2. Results and Discussion

2.1. Synthesis and Characterization

The osmium(II) complex, [Os(tpy)(pydppn)]²⁺ (1), was synthesized from the precursor [Os(tpy)Cl₃] following established procedures for Os(II) polypyridyl complexes [25]. The general synthetic strategy involves the substitution of the chloride ligands in [Os(tpy)Cl₃] by the polypyridyl ligand pydppn under an inert atmosphere and reflux conditions, yielding the desired complex [Os(tpy)(pydppn)]²⁺. Following the reaction, 1 was isolated and purified by chromatography. The stability of 1 in solution was evaluated by monitoring the absorption spectra of the compound in both acetonitrile and buffer solution at temperatures up to 45 °C. No significant changes were observed over the course of the experiment–see Supplementary Materials-indicating that 1 remains stable under these conditions.

2.2. Redox Properties

The electrochemical behavior of 1 was comprehensively investigated by cyclic voltammetry (CV) and differential pulse voltammetry (DPV) in acetonitrile solution, as shown in Figure 2 and

Table 1. Redox data for 1 and MOD in CH₃CN ^[a].

	E1/2 ox/V vs. SCE	E1/2 red/V vs. SCE
1	+0.99 [1]	−0.67 [1]; −1.08 [1]; −1.32 [1]; −1.56 [1]; −1.83 [1]
MOD [b]	+0.89 [1]	–0.88 [1]; –1.21 [1]; –1.36 [1]; –1.53 [1]

^[a] The number of electrons exchanged is given in square brackets. Experimental error: ±10 mV. ^[b] Data from ref. [25].

, which also report the data of [Os(tpy)(pydppz)]²⁺ used as the model (MOD).

The measurements were conducted with 100 mM tetrabutylammonium hexafluorophosphate (TBAPF₆) as the supporting electrolyte, and all reported potentials were referenced against a saturated calomel electrode (SCE).

1 exhibited a reversible one-electron oxidation process at an anodic potential of +0.99 V vs. SCE. This redox event is unambiguously assigned to the Os(II)/Os(III) couple, representing the oxidation of the central osmium metal ion from its +2 to its +3 oxidation state. The reversibility of this process indicates that the Os(II) complex is electrochemically stable and can undergo a facile one-electron transfer, which is an important consideration for its stability in biological environments where redox processes are common. This oxidation potential is consistent with values reported for analogous Os(II) polypyridyl complexes and for the MOD, further supporting its assignment [11,12,25].

In the cathodic region of the voltammogram, five distinct and well-resolved reduction processes were observed. These multiple reduction waves are indicative of the successive acceptance of electrons into the low-lying π∗ antibonding orbitals predominantly localized on the coordinated terpyridine (tpy) and the extended pydppn ligands. The first reduction wave, occurring at the most positive potential among the cathodic processes, is generally associated with the reduction in the most easily reducible ligand. Given the extended π-system of pydppn, its orbitals are expected to be lower in energy and thus more susceptible to reduction.
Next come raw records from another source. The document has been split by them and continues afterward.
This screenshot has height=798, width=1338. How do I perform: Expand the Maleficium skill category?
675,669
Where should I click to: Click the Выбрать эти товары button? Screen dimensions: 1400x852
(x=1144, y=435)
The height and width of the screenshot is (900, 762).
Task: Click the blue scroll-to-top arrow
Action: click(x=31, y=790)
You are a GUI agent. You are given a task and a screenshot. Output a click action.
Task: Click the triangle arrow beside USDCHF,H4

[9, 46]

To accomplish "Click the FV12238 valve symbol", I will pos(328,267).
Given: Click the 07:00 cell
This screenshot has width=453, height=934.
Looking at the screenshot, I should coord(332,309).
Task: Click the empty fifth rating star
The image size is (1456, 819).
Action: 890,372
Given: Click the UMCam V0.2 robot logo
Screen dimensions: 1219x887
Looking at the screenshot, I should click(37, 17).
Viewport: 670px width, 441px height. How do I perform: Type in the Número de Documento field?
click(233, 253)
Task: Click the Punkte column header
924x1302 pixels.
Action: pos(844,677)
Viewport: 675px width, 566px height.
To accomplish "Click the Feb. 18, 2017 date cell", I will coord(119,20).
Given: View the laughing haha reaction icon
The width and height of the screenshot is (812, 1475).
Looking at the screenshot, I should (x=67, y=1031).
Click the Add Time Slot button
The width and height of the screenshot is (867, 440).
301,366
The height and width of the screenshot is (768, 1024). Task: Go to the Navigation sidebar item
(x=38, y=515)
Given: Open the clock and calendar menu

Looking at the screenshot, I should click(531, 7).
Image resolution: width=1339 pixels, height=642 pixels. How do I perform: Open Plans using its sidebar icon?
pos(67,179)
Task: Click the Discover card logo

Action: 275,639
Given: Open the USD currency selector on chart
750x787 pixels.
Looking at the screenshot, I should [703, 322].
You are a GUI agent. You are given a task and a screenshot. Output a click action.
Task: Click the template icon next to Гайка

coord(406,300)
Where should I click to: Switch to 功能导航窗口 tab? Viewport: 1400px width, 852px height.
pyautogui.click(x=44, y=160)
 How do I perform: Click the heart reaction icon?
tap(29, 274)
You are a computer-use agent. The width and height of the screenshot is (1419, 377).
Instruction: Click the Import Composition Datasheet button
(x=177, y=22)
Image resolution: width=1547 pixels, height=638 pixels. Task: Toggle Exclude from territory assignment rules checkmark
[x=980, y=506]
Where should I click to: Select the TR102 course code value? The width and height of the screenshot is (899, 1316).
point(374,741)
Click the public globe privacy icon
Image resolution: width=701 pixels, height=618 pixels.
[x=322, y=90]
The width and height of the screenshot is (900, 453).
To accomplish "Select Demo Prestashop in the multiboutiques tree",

To understand the specific influence of the pydppn ligand, a comparative analysis with the MOD species [25], is mandatory. The pydppz ligand is structurally related to pydppn, but possesses a smaller and less extended aromatic π-system. A significant finding was that the reduction potentials of 1 were generally found to be less negative compared to those of [Os(tpy)(pydppz)]²⁺. This observation is highly informative. A less negative reduction potential implies that the extended π-system of the pydppn ligand in 1 facilitates electron acceptance more readily. The larger, more delocalized π-electron cloud of pydppn provides a more effective sink for additional electron density, making the ligand reductions occur at less energetic potentials. These differences in ligand-based redox behavior are directly relevant to the complex’s capacity to participate in light-induced electron transfer reactions, which are fundamental to the mechanism of action of various photoactive molecules in biological systems [26,27,28].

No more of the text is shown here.